2011 hatten die Kämpfe um Tripolis nur wenige Tage gedauert. Der jetzt beendete Krieg um die Hauptstadt hat seit April 2019 über 1000 Tote gefordert, mehr als 190.000 Menschen sind aus dem Kampfgebiet geflohen. „Und auch wenn jetzt Haftar weg ist, die Milizen sind immer noch da“, sagt ein Freund von Ali.

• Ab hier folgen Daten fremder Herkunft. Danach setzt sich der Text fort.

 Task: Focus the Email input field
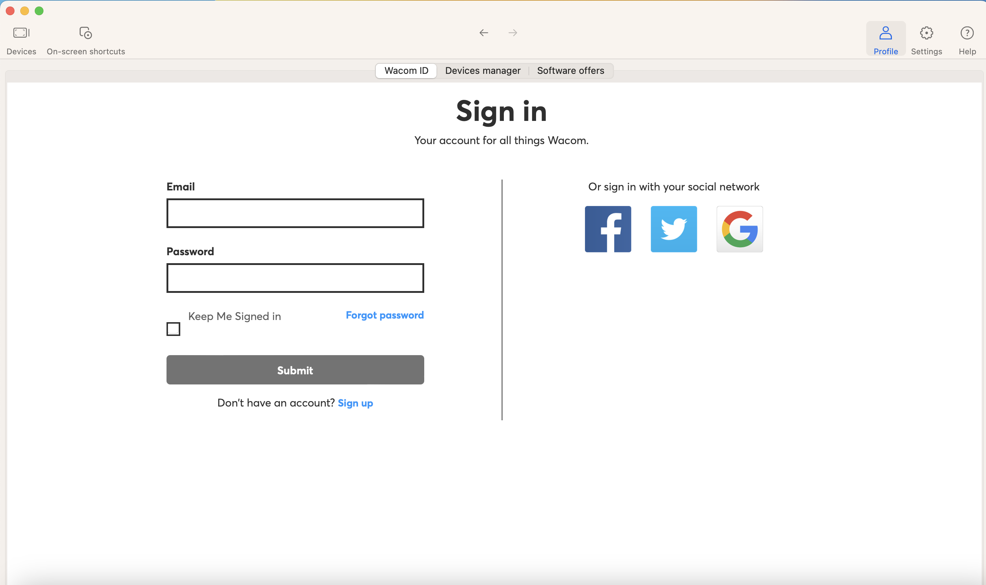(x=295, y=213)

Die vier großen Milizen, die die Hauptstadt und auch die Regierung dort kontrollieren, demonstrierten auf dem Märtyrerplatz ihre erbeuteten russischen Waffen, ihren Sieg und ihren Machtanspruch. Doch viele Tripolitaner haben genug von der Machtwillkür beider Kriegsparteien. Da nur wenige Libyer bereit waren, für eine der beiden Seiten zur Waffe zu greifen, musste sowohl General Haftar als auch Ministerpräsident Serradsch ausländische Söldner anheuern, vor allem aus Syrien.
Unter den in ihre Häuser zurückkehrenden Familien in Tripolis ist die Stimmung gedrückt. Viele Minen und Sprengfallen in den lange umkämpften südlichen Bezirken sind noch nicht geräumt. Allein am Sonntag gab es zwei Tote und 6 Verletzte in Ein Zara. „Die Kriege der letzten Jahre haben nur Leid gebracht und eine verlorene Generation von jungen Libyern, die keinen Beruf gelernt haben, weil sie bei Milizen gutes Geld verdienen konnten“, sagt Ali Arashi.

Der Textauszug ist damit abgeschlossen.